The Pivot: Finding My Own Voice
And this was the turning point. With great care and reverence, I closed the heavy, incomplete book. In that pause, I drifted into a familiar state – a kind of trance, where deep thought and creativity converge. And then, I began to speak.
The students were there to learn, and I must teach them.
I began to articulate something universal, something like this: "That this story, every story, begins with its protagonist who is oblivious to his own possibility and potential, and is put through a great many trials..."
A shift rippled through the audience. Some stirred, realizing I wasn't reading from the hallowed book, but speaking my own words. This break from tradition unsettled them.
Yet, I continued, pulling from a far-off place – a place from which all words and stories originated. I knew I was speaking of the archetypal, that this understanding was my gift. It was my duty to share what I could glean, empathetically, from my own relationship with these deep truths. My own lessons and wounds were in sympathy with these universal narratives, and their soundless voice found form as its essence escaped my lips.
Dialogue, Laughter, and Life's Composition
A discussion ignited in the classroom. My father spoke. Some assented, some dissented. I found myself cracking jokes, navigating the lively exchange. "I know you’re Italian, so I’ll forgive the interruption!" I quipped to my father – it sounded funnier in the dream, I assure you!
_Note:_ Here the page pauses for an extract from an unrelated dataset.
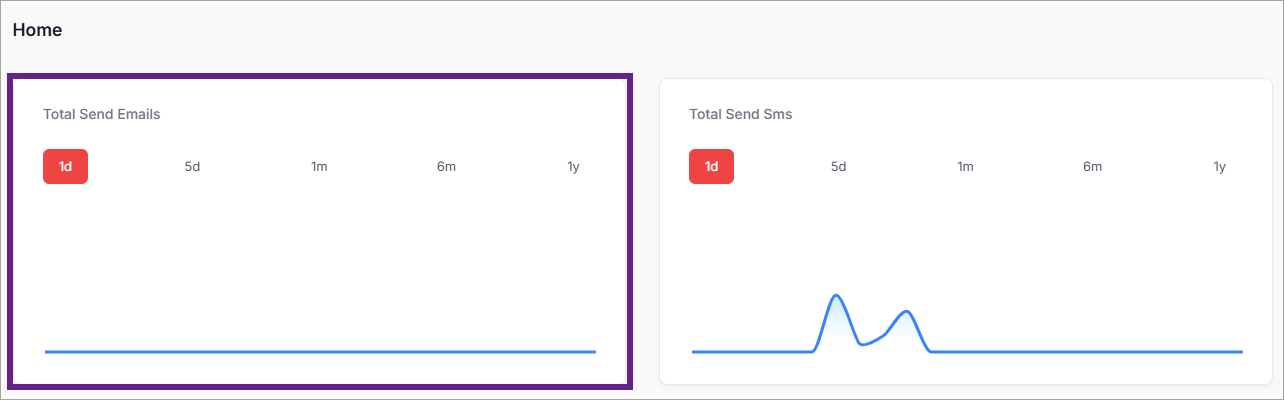
Task: Select 1d range for Total Send Emails
Action: pyautogui.click(x=65, y=167)
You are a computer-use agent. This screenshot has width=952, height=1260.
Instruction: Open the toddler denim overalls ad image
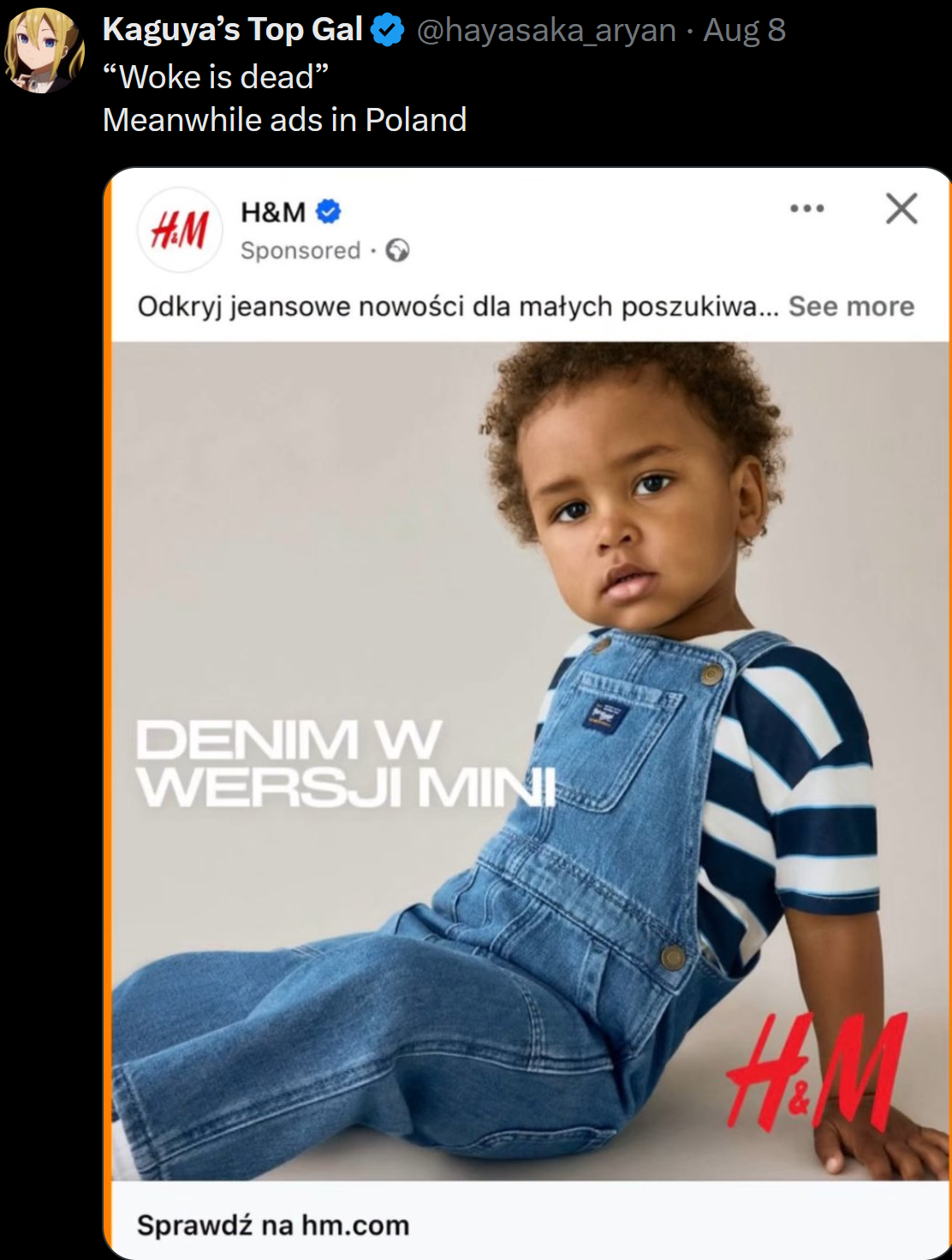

The feeling was electric: Congenial, jubilant, at ease—this was my place…
Just before waking, I was speaking of music – the difference between the happy and sad, which accounted for tempo, melody, harmony. And a final, resonant thought: that music was a reflection for the way we compose our own lives.
The Dream's Echoes Today: Dissertation & Podcast
Looking back, this dream is startlingly prophetic for both my dissertation journey and my budding podcast.
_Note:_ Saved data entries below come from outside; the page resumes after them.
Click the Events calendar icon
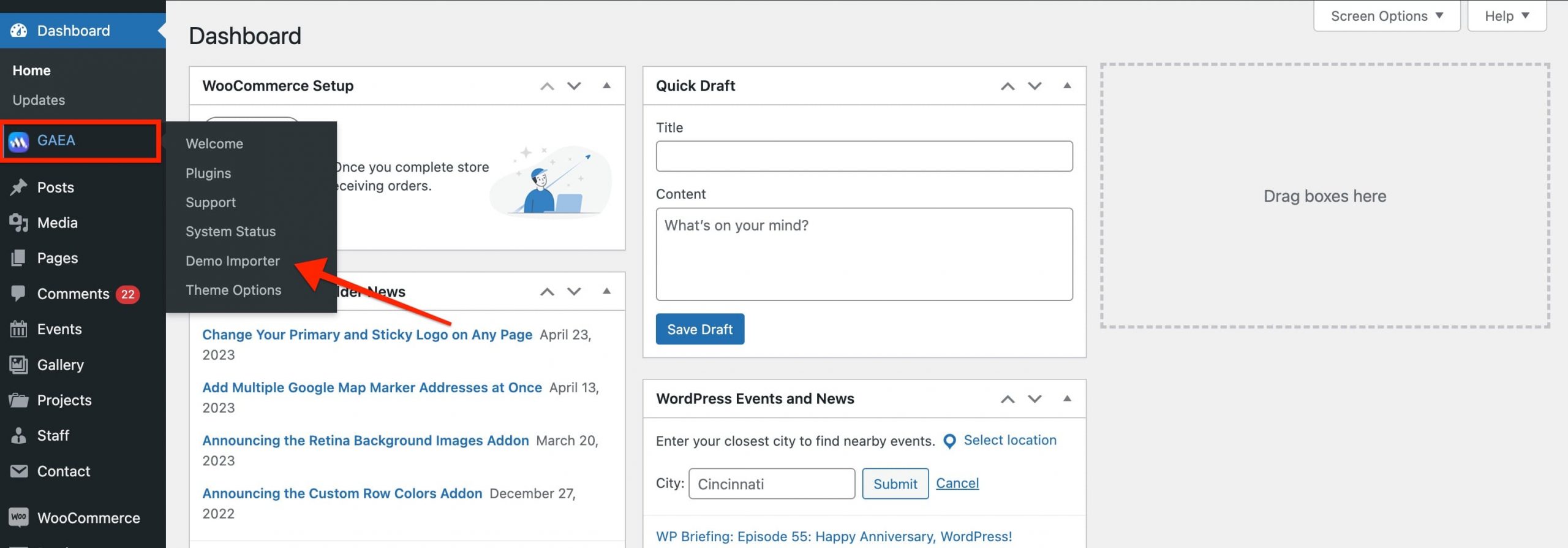The image size is (1568, 548). point(19,329)
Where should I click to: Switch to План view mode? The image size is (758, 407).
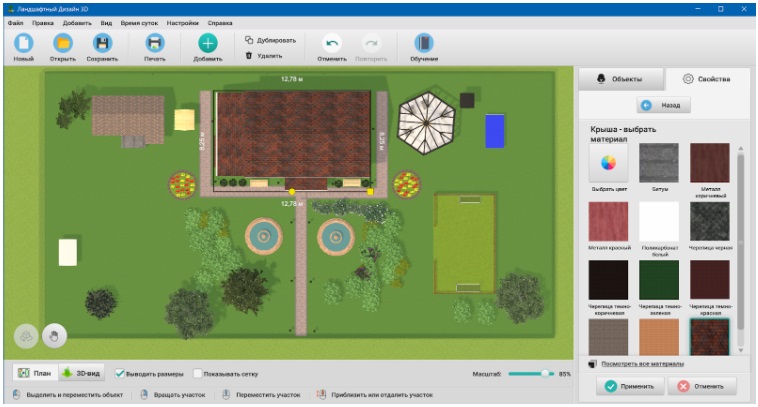35,373
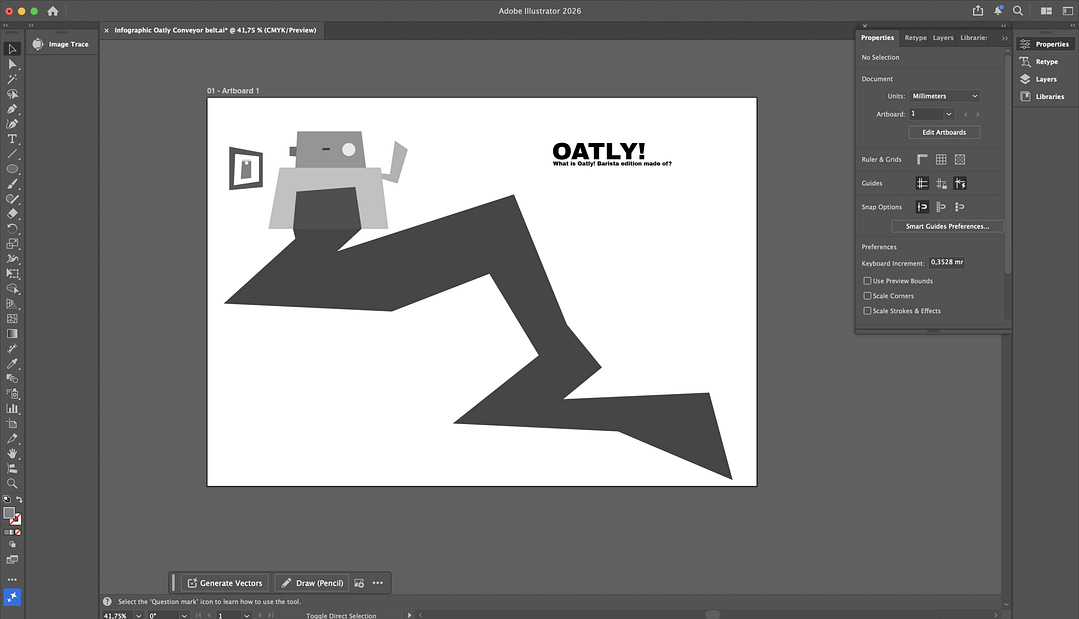Expand the collapsed panel tabs chevron
The width and height of the screenshot is (1079, 619).
coord(1004,38)
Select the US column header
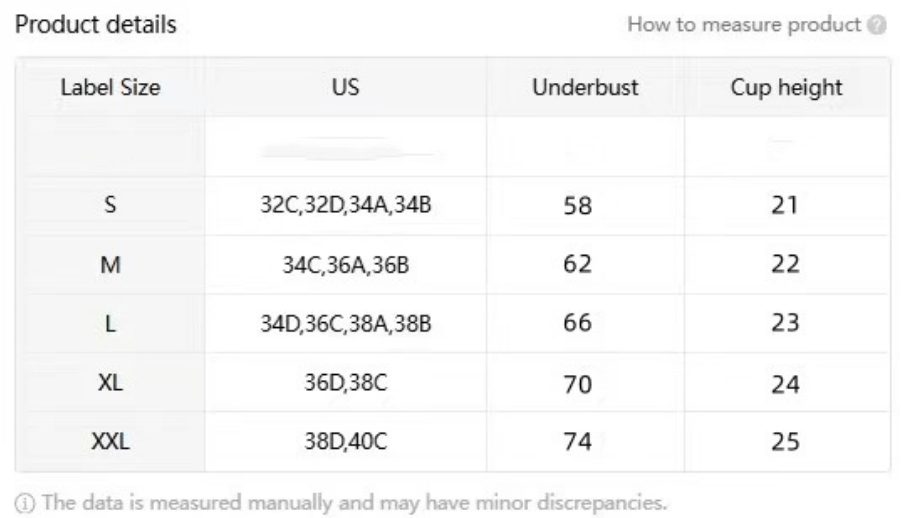The height and width of the screenshot is (518, 901). point(345,87)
For My Dissertation: The crumbling book, representing the tradition of epic literature, perfectly symbolized the gaps, biases, and limitations I found within established interpretations of the genre of epic. My dissertation isn't just about summarizing what's there; it's about identifying those missing pieces, challenging traditional frameworks, and ultimately, constructing a new understanding from my own unique perspective. It's about honoring the tradition ("Axelrod") while forging my own path, even if it "upsets" some traditionalists.
For My Podcast: The dream's emphasis on speaking from my own words and tapping into archetypal understanding is the very core of my podcast's mission. It's about sharing insights that go beyond surface-level information, drawing on embodied wisdom and personal connection. The shift from reading to authentic discourse, the convivial atmosphere, and the idea of "composing our own lives" through narrative and sound – these are all guiding lights for the conversations and stories I want to explore.
This dream wasn't just a fleeting nocturnal fantasy; it was a profound roadmap. It reminded me that true authority comes not from simply repeating what's already known, but from courageously giving voice to one's own deeply felt truths, even when the old stories are incomplete.
What "crumbling books" are you encountering in your own journey? And what "new stories" are waiting to be spoken from your own authentic voice?